Working with Object Disks

Using object storage and block storage

ClickHouse® works best with block storage, but in some cases it makes sense to add object storage as well. (Keeping rarely accessed data forever, for example.) ClickHouse itself supports S3, GCS, and Azure Blob storage.

You can use the Altinity Cloud Manager to enable object disks in Altinity.Cloud ClickHouse clusters.

Configuring an S3 bucket for Altinity.Cloud

Once you’ve defined an S3 bucket, there are several configuration tasks you may need to do, including defining policies, setting up credentials, and configuring versioning and soft deletes. We’ll cover those here.

To get started, go to the Cluster view and click the Settings item on the CONFIGURE menu:

Defining AWS credentials in environment variables

To work with S3 buckets in your AWS account, you’ll need to define your credentials for those buckets. On the Settings page in the ACM, click the Environment Variables tab at the top of the page and define the variables AWS_ACCESS_KEY_ID and AWS_SECRET_ACCESS_KEY:

Figure 1 - Environment variables for S3

See the documentation on setting environment variables for the details.

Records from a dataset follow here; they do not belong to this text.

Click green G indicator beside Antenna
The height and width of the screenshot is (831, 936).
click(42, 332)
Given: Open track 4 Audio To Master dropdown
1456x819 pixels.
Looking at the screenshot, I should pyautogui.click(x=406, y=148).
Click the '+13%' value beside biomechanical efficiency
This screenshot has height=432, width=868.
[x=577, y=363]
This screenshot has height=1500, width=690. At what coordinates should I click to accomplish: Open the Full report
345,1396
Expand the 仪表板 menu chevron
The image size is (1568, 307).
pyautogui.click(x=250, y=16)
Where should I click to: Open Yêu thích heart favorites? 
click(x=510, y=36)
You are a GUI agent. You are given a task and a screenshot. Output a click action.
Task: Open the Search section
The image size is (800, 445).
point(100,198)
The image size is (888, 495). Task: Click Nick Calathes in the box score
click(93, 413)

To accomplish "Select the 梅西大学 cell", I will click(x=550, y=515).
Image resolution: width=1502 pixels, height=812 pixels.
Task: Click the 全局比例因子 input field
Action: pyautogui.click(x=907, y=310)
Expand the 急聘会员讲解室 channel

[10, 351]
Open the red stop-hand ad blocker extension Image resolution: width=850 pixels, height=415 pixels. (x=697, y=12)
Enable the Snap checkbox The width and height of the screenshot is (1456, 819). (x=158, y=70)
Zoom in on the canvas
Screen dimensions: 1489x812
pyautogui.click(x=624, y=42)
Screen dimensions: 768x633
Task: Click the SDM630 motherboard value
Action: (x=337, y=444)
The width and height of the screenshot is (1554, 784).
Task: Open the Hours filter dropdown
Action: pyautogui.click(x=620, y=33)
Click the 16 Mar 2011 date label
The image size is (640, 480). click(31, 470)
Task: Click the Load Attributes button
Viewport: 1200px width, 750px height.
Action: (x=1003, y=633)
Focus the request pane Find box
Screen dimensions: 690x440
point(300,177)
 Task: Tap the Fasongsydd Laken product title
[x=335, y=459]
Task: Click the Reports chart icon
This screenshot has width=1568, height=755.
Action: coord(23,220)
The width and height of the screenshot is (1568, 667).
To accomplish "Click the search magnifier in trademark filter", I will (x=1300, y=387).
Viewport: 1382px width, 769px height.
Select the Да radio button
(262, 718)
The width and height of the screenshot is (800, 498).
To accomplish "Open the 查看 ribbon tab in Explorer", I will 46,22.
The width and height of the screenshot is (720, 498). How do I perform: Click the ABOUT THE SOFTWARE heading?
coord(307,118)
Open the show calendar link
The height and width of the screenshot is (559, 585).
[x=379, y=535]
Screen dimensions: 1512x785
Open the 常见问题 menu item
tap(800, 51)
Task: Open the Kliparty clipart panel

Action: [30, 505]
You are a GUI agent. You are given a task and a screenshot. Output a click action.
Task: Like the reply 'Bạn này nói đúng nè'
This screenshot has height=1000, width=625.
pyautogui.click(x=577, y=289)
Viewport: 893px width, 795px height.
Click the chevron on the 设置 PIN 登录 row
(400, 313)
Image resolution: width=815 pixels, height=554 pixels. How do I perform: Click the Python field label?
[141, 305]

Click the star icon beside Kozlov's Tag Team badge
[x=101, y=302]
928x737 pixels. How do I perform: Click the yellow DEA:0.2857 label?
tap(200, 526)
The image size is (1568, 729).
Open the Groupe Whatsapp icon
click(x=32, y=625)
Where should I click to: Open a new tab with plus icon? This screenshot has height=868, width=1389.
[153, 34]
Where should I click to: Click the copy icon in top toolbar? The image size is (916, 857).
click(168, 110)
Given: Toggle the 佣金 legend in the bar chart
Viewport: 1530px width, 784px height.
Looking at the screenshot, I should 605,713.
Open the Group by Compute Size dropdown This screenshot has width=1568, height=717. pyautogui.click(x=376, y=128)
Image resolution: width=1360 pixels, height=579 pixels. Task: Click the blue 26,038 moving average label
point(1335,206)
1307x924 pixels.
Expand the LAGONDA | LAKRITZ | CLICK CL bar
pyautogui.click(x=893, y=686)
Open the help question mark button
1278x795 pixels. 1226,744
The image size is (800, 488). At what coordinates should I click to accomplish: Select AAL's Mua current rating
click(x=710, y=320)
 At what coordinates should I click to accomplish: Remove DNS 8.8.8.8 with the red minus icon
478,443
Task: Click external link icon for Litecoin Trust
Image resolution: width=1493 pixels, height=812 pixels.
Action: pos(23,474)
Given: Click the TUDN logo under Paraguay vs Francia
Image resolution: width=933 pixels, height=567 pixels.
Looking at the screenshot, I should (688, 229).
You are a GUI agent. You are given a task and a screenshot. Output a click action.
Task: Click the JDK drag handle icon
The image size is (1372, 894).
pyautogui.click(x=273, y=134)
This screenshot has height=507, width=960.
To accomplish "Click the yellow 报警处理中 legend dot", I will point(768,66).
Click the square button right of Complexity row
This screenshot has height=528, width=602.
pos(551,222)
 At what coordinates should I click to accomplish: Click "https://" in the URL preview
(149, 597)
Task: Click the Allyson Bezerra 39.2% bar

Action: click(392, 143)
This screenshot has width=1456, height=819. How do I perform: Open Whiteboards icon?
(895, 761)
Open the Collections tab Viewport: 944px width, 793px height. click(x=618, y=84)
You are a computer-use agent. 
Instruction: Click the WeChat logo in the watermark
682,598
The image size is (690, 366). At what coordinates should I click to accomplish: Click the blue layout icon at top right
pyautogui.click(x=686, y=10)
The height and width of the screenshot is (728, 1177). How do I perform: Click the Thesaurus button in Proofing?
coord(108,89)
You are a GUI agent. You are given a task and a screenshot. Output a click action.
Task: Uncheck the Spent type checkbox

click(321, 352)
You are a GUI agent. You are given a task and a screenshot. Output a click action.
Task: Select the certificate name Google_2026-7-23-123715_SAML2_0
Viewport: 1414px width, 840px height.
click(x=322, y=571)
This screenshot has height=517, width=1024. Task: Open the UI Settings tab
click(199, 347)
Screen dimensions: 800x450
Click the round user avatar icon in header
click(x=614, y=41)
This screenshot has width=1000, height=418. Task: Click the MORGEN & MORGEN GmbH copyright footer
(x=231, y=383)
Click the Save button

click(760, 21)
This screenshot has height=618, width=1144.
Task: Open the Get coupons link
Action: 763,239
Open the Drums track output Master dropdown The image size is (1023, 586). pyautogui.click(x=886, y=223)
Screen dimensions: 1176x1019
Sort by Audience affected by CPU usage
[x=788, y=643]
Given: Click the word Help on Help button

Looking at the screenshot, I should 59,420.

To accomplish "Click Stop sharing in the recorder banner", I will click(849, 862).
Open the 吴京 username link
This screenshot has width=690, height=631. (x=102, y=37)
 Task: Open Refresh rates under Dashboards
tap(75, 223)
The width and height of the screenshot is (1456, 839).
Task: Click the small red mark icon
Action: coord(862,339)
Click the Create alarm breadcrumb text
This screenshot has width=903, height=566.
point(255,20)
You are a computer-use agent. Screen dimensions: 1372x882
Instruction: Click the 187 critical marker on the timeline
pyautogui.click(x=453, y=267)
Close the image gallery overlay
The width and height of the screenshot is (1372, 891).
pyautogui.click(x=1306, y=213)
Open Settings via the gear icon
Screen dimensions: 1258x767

Defining the storage configuration

With your AWS credentials defined, you need to add a configuration file to the config.d directory. Click the Server Settings tab at the top of the page and add a new Setting. You’ll see this dialog:

Figure 2 - Configuring an S3 bucket for object disks

In Figure 2 above, the configuration file is named s3_disk.xml, the region is us-east-1 and the bucket name is object-disk-01. In general, the contents should look something like this:

<clickhouse>
  <storage_configuration>
    <disks>
      <s3>
        <type>s3</type>
        <endpoint>http://s3.REGION.amazonaws.com/BUCKET/clickhouse/{cluster}/{replica}</endpoint>
        <region>REGION</region>
        <access_key_id  
          from_env="AWS_ACCESS_KEY_ID"/>
        <secret_access_key 
          from_env="AWS_SECRET_ACCESS_KEY"/>
        <skip_access_check>true</skip_access_check>
      </s3>
      <s3_cache>
        <type>cache</type>
        <disk>s3</disk>
        <path>/var/lib/clickhouse/disks/s3_cache/</path>
        <max_size>20Gi</max_size>
        <enable_filesystem_cache_log>1</enable_filesystem_cache_log>
        <cache_on_write_operations>1</cache_on_write_operations> 
      </s3_cache>
    </disks>
    <policies>
      <s3>
        <volumes>
          <s3>
            <disk>s3_cache</disk>
          </s3>
        </volumes>
      </s3>
      <tiered>
        <volumes>
          <default>
            <disk>default</disk>
          </default>
          <s3>
            <disk>s3_cache</disk>
            <perform_ttl_move_on_insert>0</perform_ttl_move_on_insert>
            <volume_priority>2</volume_priority>
          </s3>
        </volumes>
        <move_factor>0.001</move_factor>
      </tiered>
    </policies>
  </storage_configuration>
  <!-- From 24.3 onwards -->
  <merge_tree>
    <force_read_through_cache_for_merges>1</force_read_through_cache_for_merges>
  </merge_tree>
</clickhouse>

Obviously you’ll need to replace REGION with the appropriate region in the endpoint and region elements and specify the BUCKET name in the endpoint element. ClickHouse will insert the correct values for {cluster} and {replica}.

Other notes:

Setting enable_filesystem_cache_log to 1 creates a log system table for all cache operations. This is a good practice to monitor cache performance, but it does not enable write-through caching. (Read on…)
The feature flag for write-through caching is turned on with cache_on_write_operations set to 1, but this does not enable write-through caching, it merely makes it possible. To actually enable write-through caching, set the enable_filesystem_cache_on_write_operations and enable_filesystem_cache_log flags in the default profile:

<profiles>
  <default>
    <!-- To enable write-through caching for INSERTs/MERGEs, 
         put these elements in the default profile: -->
    <!--
    <enable_filesystem_cache_on_write_operations>1</enable_filesystem_cache_on_write_operations>
    <enable_filesystem_cache_log>1<enable_filesystem_cache_log> 
    -->
  </default>
</profiles>

You should always explicitly set the volume_priority in your storage policies. Without this value, ClickHouse assigns priorities based on lexicographical order. In the example above, default will come before s3_cache. That’s what we want, but if we used ssd instead of default, the system’s priorities would be the opposite of what we want.
Starting with version 24.3, the force_read_through_cache_for_merges setting has been moved to the <merge_tree> element. You need to enable this setting to enable write-through cache for merges.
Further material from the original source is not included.